The issue here: Did defendant Ernest Davis recklessly assault Dolores Isaiah causing a “serious physical injury”? (§ 565.060.1(2)). The quoted phrase was defined by the trial court to include the protracted impairment of a bodily member or organ. (§ 556.061(24)).
The jury found defendant guilty and the trial court sentenced him as a previous offender to ten years in prison. He has appealed, contending the evidence failed to show, as it must, that the charged assault caused protracted bodily impairment. (MAI-CR2d 33.00).
The evidence showed a protracted “lovers’ quarrel” during which defendant beat and kicked the victim about her head. According to investigating police the victim’s head was swollen and bloody. Testimony by the victim and hospital personnel during her ten days there showed: When admitted the doctor found her jaw was- broken and under anesthetic surgery he reduced the fracture and affixed a brace to hold it. While the victim was in the hospital her neck, face and eyes were seen to be cut and bruised. Further, one of the victim’s eyes is blurry and at times she could not see with it.
As said, defendant contends here the evidence did not show, as required by the verdict director and the cited statute, his assault caused serious physical injury, that is, a functual impairment of a bodily member or organ.
Preliminarily, we hold the instruction was justified by the victim’s testimony that her vision in one eye continued to be impaired from time to time.
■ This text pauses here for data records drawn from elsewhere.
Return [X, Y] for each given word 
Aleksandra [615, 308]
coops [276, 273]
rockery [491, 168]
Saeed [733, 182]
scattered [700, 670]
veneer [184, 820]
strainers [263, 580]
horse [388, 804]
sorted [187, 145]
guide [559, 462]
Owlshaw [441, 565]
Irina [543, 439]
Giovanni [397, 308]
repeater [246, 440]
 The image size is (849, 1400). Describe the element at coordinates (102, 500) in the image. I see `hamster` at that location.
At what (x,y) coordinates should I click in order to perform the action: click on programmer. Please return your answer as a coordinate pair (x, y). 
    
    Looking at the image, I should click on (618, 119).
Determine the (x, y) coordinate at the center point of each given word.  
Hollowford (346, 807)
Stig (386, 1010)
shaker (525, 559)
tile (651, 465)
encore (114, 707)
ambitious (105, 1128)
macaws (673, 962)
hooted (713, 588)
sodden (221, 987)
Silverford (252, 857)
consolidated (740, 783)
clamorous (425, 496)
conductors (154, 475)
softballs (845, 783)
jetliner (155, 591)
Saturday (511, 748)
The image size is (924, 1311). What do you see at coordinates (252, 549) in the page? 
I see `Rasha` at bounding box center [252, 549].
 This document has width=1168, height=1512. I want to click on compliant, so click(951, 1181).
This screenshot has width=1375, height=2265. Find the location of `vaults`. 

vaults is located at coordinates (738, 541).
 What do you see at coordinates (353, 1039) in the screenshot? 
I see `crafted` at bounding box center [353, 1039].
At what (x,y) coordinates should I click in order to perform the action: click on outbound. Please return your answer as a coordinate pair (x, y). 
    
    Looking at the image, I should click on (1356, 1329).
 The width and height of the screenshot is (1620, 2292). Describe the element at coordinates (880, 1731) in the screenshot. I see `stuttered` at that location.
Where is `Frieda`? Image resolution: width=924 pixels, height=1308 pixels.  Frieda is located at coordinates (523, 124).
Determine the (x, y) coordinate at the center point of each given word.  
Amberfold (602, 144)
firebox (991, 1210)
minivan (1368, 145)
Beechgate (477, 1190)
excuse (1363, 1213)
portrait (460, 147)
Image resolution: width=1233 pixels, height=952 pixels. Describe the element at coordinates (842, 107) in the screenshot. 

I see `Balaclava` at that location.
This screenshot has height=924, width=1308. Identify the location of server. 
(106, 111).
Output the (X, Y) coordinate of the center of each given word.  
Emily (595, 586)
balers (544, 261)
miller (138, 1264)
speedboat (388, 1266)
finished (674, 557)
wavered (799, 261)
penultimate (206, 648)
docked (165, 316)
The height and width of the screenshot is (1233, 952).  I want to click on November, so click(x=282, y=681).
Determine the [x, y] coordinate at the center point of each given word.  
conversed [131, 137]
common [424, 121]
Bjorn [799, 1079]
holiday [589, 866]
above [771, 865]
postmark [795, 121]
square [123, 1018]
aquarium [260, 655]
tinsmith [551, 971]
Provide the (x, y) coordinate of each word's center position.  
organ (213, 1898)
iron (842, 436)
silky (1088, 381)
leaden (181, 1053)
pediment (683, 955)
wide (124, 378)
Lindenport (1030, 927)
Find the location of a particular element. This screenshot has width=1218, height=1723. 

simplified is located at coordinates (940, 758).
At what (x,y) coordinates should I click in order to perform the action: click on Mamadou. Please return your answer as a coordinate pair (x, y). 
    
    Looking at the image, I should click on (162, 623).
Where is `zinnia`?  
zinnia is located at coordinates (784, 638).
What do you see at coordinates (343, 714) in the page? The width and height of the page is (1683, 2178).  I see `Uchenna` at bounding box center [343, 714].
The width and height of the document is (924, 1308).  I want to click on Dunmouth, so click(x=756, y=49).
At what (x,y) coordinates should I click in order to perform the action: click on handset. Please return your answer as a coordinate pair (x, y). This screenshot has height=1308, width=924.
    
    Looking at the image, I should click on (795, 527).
The challenged verdict director was before us in State v. Teal, 624 S.W.2d 122[1] (Mo.App.1981). There, on a charge of child molestation the evidence showed the child “sustained an injury to her face which resulted in substantial loss of blood and which required stitches on [her] face around her left eye.” We held the quoted evidence warranted an instruction on “serious physical injury”. That ruling warrants the submission here on the basis of this plaintiff’s testimony of her bodily injuries, including her impaired vision.
We hold the verdict director on recklessly causing serious physical injury was justified by the quoted testimony of her prolonged hospital stay for extensive trauma and bone surgery and also her impaired vision. We have no hesitancy in holding the evidence showed the victim suffered serious physical injuries, recklessly caused by defendant.
Affirmed.
CRIST, P.J., and CRANDALL, J., concur.